(SOURCE RECORDS)

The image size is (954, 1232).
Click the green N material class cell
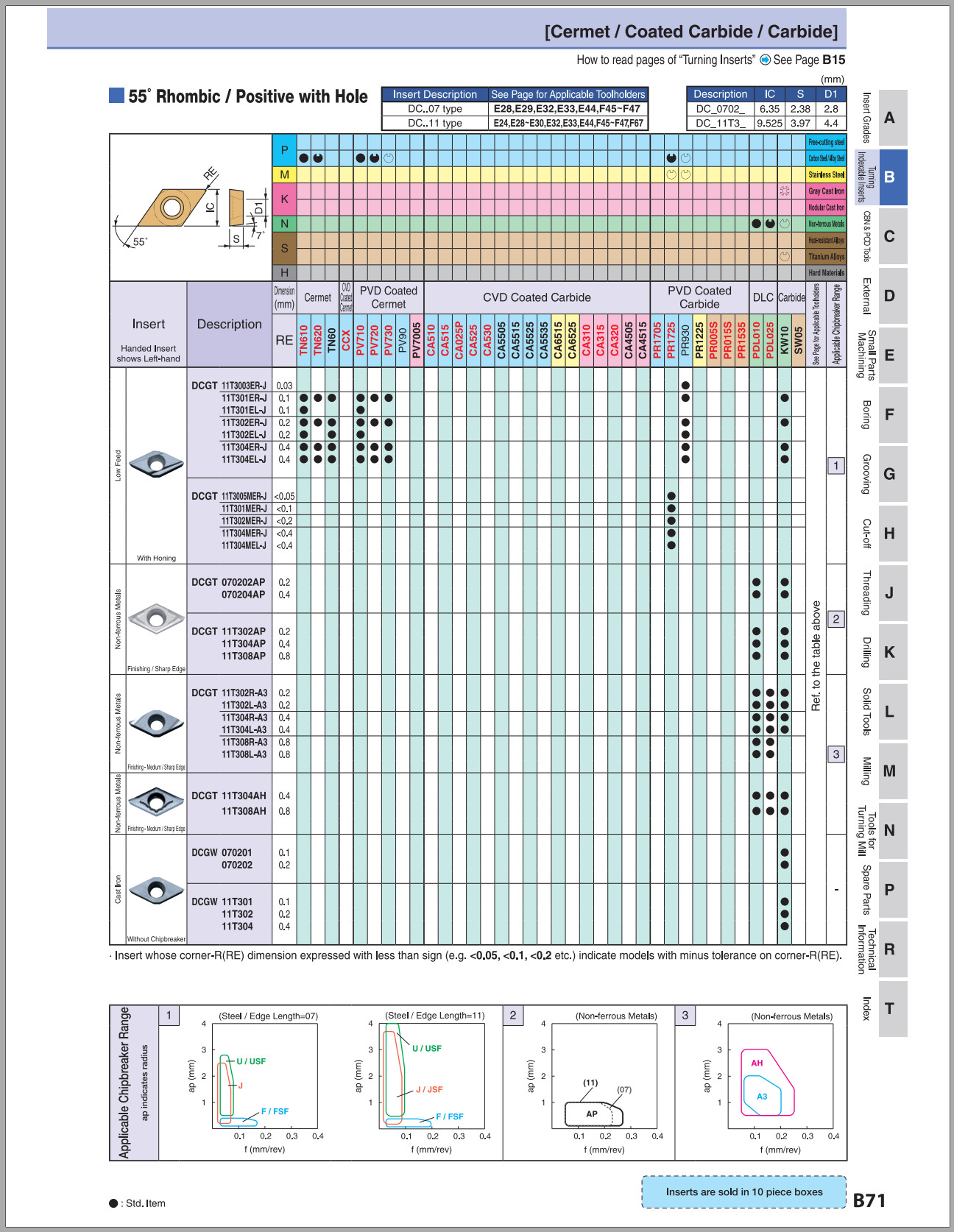click(x=284, y=224)
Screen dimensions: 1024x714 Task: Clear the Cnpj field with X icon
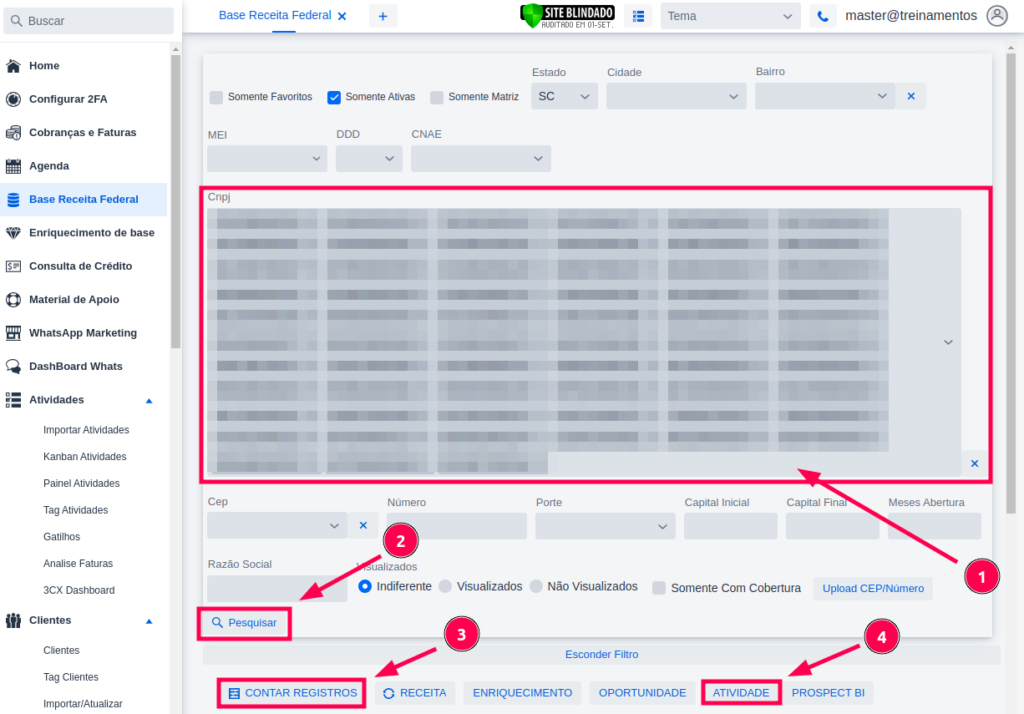(x=974, y=463)
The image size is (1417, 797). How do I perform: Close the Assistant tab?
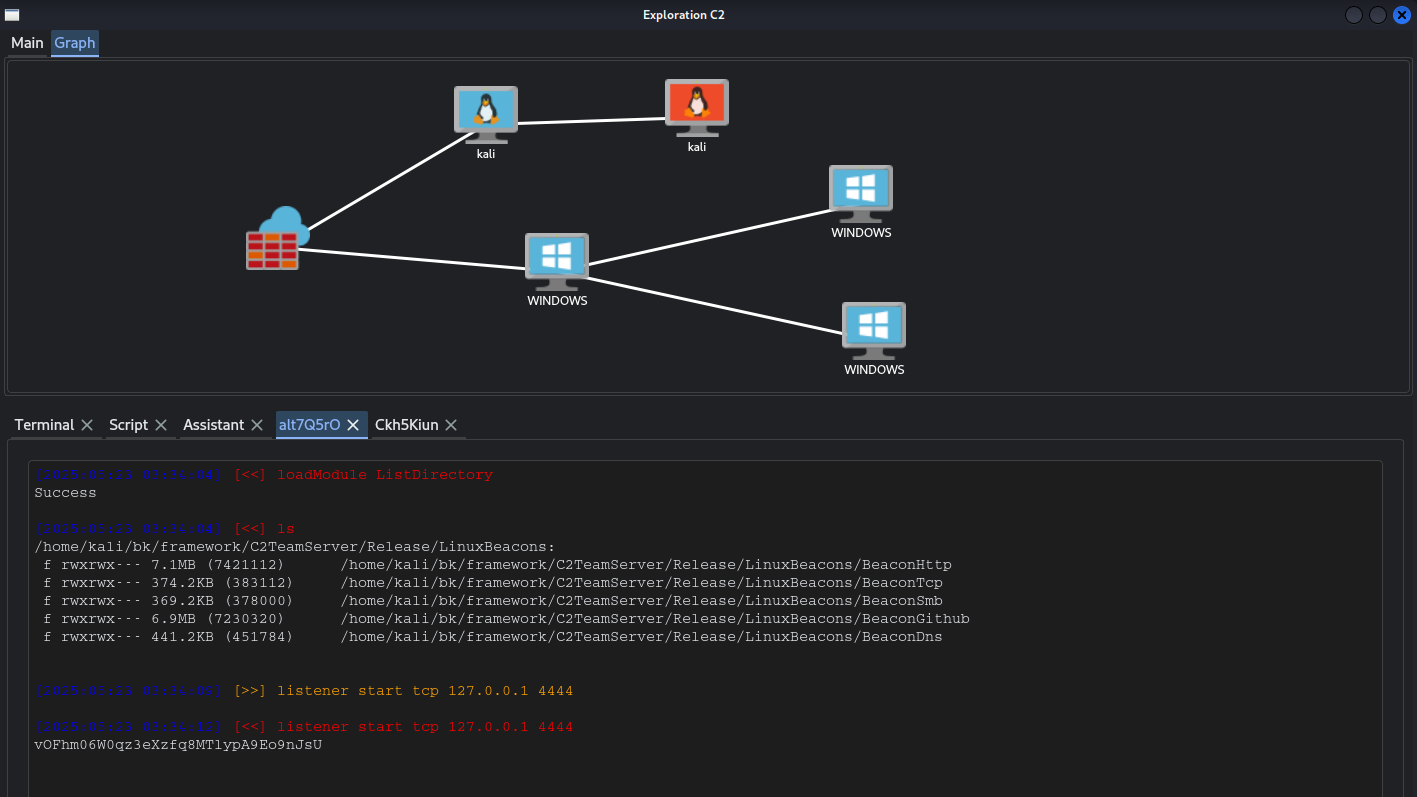pyautogui.click(x=257, y=425)
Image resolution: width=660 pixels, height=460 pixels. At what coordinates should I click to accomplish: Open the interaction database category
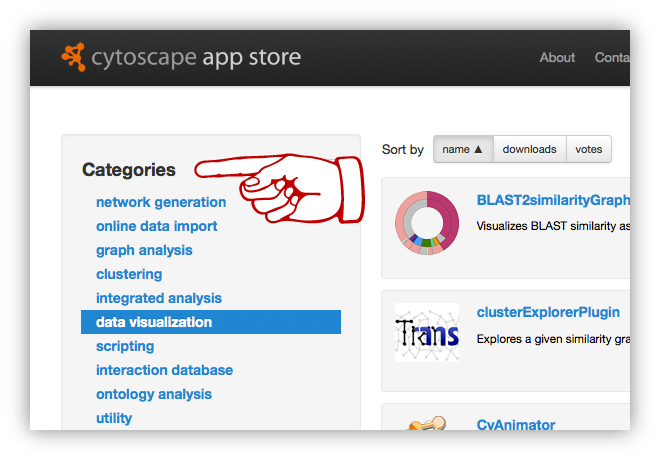click(164, 370)
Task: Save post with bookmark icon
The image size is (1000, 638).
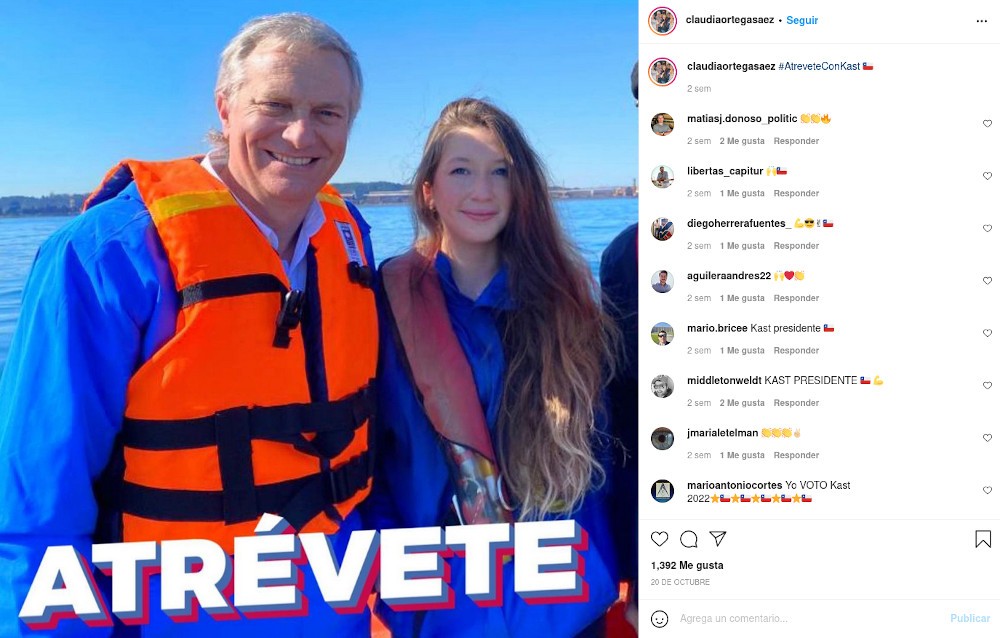Action: point(983,539)
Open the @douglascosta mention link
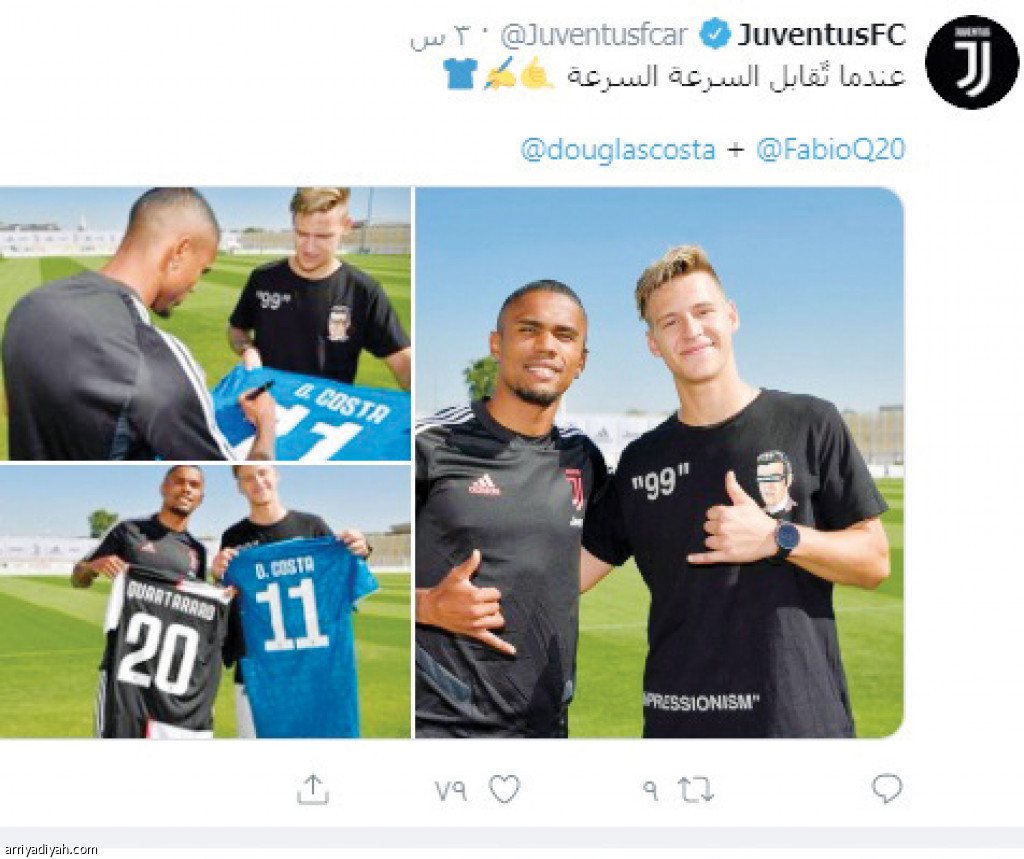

(End SOURCE RECORDS)

■ **PROBLEM DETAILS**:
The answer consists of the lines from the one holding "The image size is (1417, 797)." to the end of the records, inclusive, restated exactly and without pictures.

■ **TASK SOLUTION**:
The image size is (1417, 797). How do I perform: Close the Assistant tab?
pyautogui.click(x=257, y=425)
Image resolution: width=660 pixels, height=460 pixels. At what coordinates should I click to accomplish: Open the interaction database category
click(164, 370)
Task: Save post with bookmark icon
The image size is (1000, 638).
Action: point(983,539)
Open the @douglascosta mention link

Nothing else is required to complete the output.